In collision law (Article 8: 1004 of the Civil Code) liability for damage only exists if the damage is caused by the fault of a ship. The Dutch regulation designates the owner of the at fault inland vessel as a centrally liable figure.
When a ship is at fault, the owner is therefore liable, not in the form of strict liability, but in the form of qualitative liability. The court then had to flesh out the concept of fault of a ship.
This was done (in part) in the judgment HR 30 November 2001, ECLI:NL:HR:2001:AD3922 (Casuele/De Toekomst).
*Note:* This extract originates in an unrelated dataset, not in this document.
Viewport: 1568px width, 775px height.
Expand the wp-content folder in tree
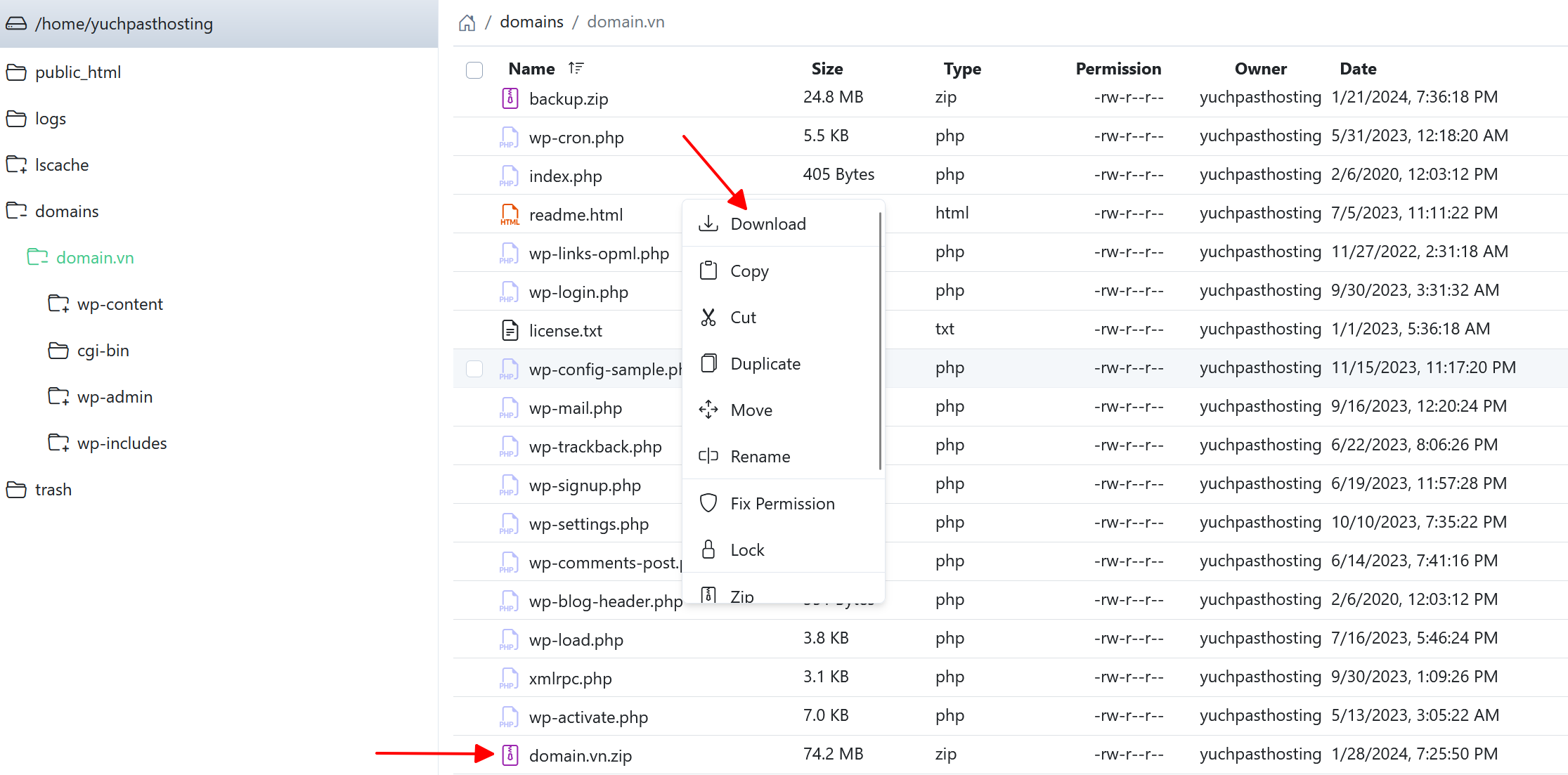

Click HERE for the link to this judgment.
There it was determined with respect to the categories for which the owner would be liable (a) a fault of a person for which the owner of the ship is liable according to articles 6: 169-6: 171 of the Dutch Civil Code) or (b) a fault of a person or persons who perform or have performed work for the benefit of the ship or the cargo, committed in the performance of their duties, (c) the realization of a special danger to persons or property created by the fact that the ship did not comply with the requirements which one could set for it in the given circumstances.
The proceedings discussed in this article concerned the defense on the part of the lessor’s liability insurer (NN) that, as a lessor of pleasure boats, it did not belong to the group of liable parties as determined by the Supreme Court in the aforementioned judgment when interpreting the concept of fault of a ship.
In the judgment rendered on 18 August 2020 the Court of Appeal of Arnhem – Leeuwarden ruled in paragraphs 5.3.6 and 5.3.7 that in the event of a collision caused by an error attributable to the mate it is not important whether the shipowner himself made the error that led to the collision, or whether he has control over the mate, or whether the mate falls within the circle of persons for whose conduct the shipowner is liable pursuant to Articles 6:169 through 6:171 of the DCC.
Also if the owner has chartered out the ship without a skipper or crew….., the qualitative liability of the owner for collision damage remains intact vis-à-vis third parties.
Next, the Court of Appeal considered that the limited interpretation which Bootsma gives to the Casuele/De Toekomst judgment with regard to the categories for which the owner would be liable (a) a fault of a person for which the owner of the ship is liable under Articles 6: 169-6:171 of the Dutch Civil Code) or (b) a fault of a person or persons who perform or have performed work for the benefit of the ship or the cargo, committed in the performance of their duties, is based on an incorrect reading of that judgment.
An important clarification by this judgment, especially for the insurance practice, where all too often damage is caused with rental ships and the actual mate does not leave any details or, as in the present case, simply denies that he has steered the ship.
For the practice in dealing with damage cases the second part of paragraph 5.3.6 is interesting in which the Court of Appeal indicates that there is no impediment for the person who suffers damage to actually sue the person to whose fault the collision damage is attributable or the person who is liable for that person’s conduct pursuant to Sections 6: 169 up to and including 6: 171 of the BW.
It is therefore very important, in the event of collision damage, to also request the name and address of the actual mate at the time of the collision under all circumstances!